A. Raif ÖZTÜRK
  • 01/01/1970 Son günceleme: 19/07/2014 00:11
  • 7.669

Önceki yıllarda Kadir gecesinin mahiyetini, önemini, değerini, o gecenin hususiyetini, kutsiyetini, o gece tahakkuk eden olayları ve bu gecede bizlere düşen görevler hakkındaki fıkhî bilgileri paylaşıyordum.

Bu sene ise Kadir gecesi anlayışının yanlışa doğru kayma göstermesi nedeniyle, Kadir gecesiyle ilgili kaymaları, yanlış anlamaları, ülfeti ve sapmaları birlikte ele alacağız. Tâ ki bu kudsî gecenin, bir ömürlük erişilmez avantajlarına nâil olalım…

Evet, Kadir gecesi Yüce Rabbimizin biz günahkâr kullarına çok önemli bir müjdesi ve hediyesidir. (*1.) Dünya sınavımızı kaybetmememiz ve mutlaka kazanmamız için, bir takım ülfet ve gafletlerimiz yüzünden kaybettiklerimizi ve mutlak açıklarımızı kolaylıkla kapatmamız için, bizlere çok ciddi bir fırsat tanımasıdır. Çünkü ümmeti Muhammed’e SAV hediye edilen bu gecede yapılan ibadetler, hayır ve hasenatlar tam bir ömre bedeldir. Kadir Gecesi, bin Aydan daha hayırlı, değerli ve faziletli bir gecedir. (*1.)

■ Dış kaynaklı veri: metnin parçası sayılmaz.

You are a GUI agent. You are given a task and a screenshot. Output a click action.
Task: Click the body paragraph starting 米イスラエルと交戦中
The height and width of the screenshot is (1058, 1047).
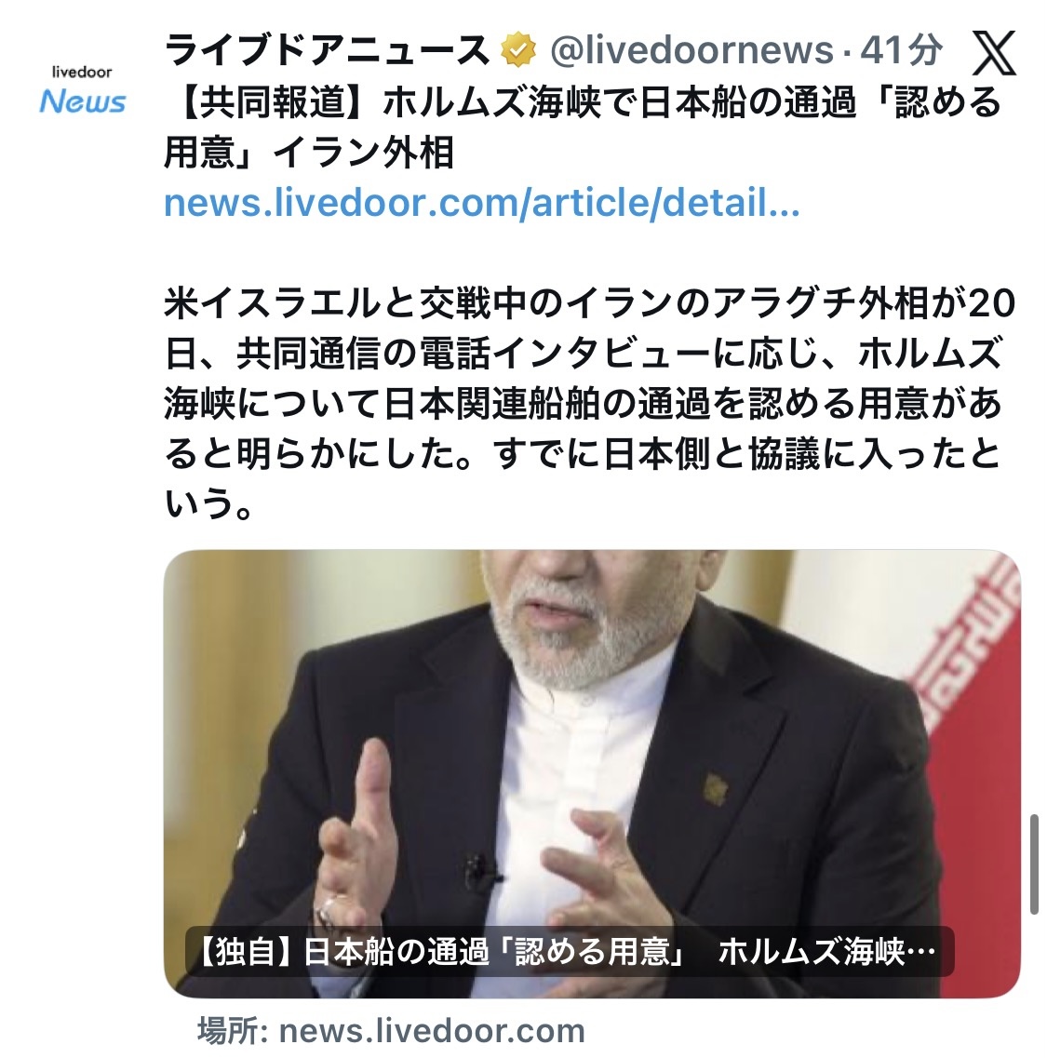tap(590, 403)
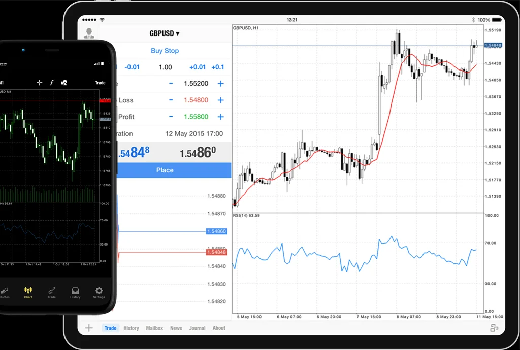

Ancak, son yıllarda uyguladığımız ve alışageldiğimiz gibi, Kadir gecesinin Ramazanın 27. Gecesi olduğu kesin değildir. Çünkü Hikmet-i İlâhî olarak bu çok değerli gece, Ramazan Ayı içinde gizlenmiştir. (*2.) Allah Resulü ise biz ümmetine ,“Kadir gecesini, Ramazan ayının içindeki son on günde arayın” (*3.) gibi, bazı bilgiler ve ipuçları vermiş. Peygamber varisleri hükmünde olan gelmiş-geçmiş İslâm âlimleri ise kendi dönemlerinin hususiyetleri ve özel ipuçları gereği, son on günün tek rakamlı günlerinde olma ihtimalinin yüksekliğine dikkat çekmişlerdir. Meselâ; İmamı ŞA'RANİ Hz.’nin 'Kadir Gecesi' ile ilgili (30 Senelik tecrübesine dayanarak) paylaştığı tavsiyesi şöyledir. ''Eğer, Ramazan Ayı Cumartesi Gü başlarsa, Kadir gecesi de Ramazanın ikinci yarısında ve son on günündeki 'Tek Geceler'den olan, Cumartesiyi Pazara bağlayan ilk gecede olduğu kuvvetle muhtemeldir” … Yani, bu sene (2014’te) Cumartesi ile başladı, İ. Şârani’ye göre “Kadir gecesi 19.07.2014’ü 20.07.2014 Pazara bağlayan, cumartesi gecesidir”, denilebilir. Ayrıca Ramazanın 21, 23, 25, 27, 29. Gecelerinde aranması gerektiğine dair Hadîs-i Şerif olduğu gibi, bazı senelerde de Kadir Gecesinin, Ramazan'ın 1., 17. ve 19.  gecelerinde olduğuna dair Rivayetler de vardır...  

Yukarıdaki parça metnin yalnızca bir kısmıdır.